For my 26th birthday I was literally showered with joy-inducing perfect gifts, and I thought I would share with you the ones that are food and cooking related:

– My friend and cooking heroine Louisa went to Le Potager du Roi in Versailles, where Louis XIV’s vegetable gardens are kept intact and operational. From the boutique she got me the picture-perfect zucchini flower that you see above, as well as eight little white peaches, delicious and juicy: in Chinese culture, as she explained to me, peaches symbolize a long life and the number eight good fortune…
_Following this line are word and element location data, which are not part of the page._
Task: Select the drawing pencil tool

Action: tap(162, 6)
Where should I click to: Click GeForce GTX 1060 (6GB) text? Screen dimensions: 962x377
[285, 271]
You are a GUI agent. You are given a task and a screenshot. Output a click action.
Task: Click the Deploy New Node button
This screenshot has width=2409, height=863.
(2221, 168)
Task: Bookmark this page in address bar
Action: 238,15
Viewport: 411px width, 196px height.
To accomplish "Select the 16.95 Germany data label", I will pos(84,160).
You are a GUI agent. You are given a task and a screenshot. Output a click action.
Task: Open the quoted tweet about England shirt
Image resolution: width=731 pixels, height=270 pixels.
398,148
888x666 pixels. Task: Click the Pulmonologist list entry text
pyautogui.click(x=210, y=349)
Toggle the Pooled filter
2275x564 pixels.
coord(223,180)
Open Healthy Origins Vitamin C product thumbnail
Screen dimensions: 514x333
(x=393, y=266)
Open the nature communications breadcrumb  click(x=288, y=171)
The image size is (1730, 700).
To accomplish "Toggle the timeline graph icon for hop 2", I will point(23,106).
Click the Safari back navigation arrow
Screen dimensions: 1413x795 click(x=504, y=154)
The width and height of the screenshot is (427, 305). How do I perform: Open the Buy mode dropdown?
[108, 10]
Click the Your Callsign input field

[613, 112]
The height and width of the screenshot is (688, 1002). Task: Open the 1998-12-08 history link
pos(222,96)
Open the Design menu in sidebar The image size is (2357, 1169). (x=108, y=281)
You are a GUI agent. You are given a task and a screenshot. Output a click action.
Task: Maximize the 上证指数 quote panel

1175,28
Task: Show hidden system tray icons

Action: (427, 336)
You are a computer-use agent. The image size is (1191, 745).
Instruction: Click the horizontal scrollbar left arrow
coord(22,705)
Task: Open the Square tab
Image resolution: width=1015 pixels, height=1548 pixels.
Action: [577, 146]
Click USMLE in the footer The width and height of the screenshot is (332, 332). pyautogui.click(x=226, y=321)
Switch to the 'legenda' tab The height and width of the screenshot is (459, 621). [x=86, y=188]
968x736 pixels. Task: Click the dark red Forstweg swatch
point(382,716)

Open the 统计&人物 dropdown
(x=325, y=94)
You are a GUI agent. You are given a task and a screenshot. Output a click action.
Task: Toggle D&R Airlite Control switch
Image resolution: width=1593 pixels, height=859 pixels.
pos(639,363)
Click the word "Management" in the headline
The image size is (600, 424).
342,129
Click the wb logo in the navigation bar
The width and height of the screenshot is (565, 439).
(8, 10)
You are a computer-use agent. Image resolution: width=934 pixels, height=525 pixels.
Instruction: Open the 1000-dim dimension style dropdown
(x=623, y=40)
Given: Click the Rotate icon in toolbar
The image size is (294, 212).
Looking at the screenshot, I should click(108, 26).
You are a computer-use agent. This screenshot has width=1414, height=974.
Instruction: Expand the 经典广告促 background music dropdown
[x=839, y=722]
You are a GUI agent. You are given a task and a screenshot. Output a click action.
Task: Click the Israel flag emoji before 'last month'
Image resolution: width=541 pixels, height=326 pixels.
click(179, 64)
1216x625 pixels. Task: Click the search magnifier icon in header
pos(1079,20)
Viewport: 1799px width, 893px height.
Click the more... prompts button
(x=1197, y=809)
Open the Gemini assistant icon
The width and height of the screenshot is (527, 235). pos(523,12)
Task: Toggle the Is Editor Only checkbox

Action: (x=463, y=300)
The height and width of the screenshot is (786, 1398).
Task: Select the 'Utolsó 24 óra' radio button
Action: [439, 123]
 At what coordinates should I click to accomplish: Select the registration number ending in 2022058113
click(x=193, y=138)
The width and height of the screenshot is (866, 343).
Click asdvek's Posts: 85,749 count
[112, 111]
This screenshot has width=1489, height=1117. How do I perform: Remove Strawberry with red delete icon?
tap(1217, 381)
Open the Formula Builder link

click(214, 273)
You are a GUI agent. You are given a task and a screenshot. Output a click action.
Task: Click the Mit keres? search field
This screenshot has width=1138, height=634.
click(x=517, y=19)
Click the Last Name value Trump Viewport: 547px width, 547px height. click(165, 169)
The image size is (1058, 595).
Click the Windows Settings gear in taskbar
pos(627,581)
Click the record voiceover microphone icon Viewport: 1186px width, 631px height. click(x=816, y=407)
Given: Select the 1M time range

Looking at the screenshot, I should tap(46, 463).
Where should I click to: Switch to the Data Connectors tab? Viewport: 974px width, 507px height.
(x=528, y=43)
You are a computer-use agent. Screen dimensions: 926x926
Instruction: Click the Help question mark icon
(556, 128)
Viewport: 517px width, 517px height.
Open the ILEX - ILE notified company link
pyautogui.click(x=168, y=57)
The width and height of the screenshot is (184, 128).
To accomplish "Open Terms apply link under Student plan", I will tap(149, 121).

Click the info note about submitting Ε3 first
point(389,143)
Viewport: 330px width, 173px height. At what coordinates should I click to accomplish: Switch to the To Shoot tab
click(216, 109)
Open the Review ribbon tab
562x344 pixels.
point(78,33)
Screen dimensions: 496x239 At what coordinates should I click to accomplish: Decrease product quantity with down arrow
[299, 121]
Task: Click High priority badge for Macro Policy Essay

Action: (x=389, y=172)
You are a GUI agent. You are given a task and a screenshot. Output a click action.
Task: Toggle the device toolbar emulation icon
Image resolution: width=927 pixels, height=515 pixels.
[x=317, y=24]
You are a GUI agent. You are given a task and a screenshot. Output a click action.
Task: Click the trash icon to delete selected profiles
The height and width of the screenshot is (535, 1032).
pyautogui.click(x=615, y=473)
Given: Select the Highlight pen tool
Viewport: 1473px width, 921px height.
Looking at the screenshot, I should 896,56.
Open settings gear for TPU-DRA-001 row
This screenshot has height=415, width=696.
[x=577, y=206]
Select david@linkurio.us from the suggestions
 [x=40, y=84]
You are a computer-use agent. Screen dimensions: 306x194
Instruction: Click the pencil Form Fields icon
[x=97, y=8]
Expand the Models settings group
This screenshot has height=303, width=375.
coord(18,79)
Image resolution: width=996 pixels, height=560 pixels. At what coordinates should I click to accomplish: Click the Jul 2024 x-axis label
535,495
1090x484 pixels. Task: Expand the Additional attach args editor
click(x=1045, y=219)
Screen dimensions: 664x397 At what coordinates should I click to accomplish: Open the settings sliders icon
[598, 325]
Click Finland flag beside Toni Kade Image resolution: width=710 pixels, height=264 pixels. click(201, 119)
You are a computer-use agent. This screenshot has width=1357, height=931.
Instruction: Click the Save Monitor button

– My parents bought me a superb enameled cast-iron cocotte by Staub. We picked it out together last week in Alsace, as we were driving by Turckheim where the Staub headquarters are, complete with a huge factory outlet in which my mother and I spent an unreasonable amount of time. I chose a beautiful grey oval 6-quart cocotte, which unfortunately still lives in my parents’ house in the Vosges as we speak, for it was much too heavy to be lugged on the train home with me. Just a couple more weeks and they’ll bring it back and we will never be apart again I promise.

– My friend and ex-coworker Sophie got me three kinds of Fleurs de sucre — lavender, rose and blueberry. Fleurs de sucre are crystallized flower petals or berries, beautifully packaged up in tall glass tubes. They can be used to bejewel a dessert, or you can sprinkle some to decorate a table, serve them with tea or coffee, or drop them in a glass of champagne. Can’t wait to try them!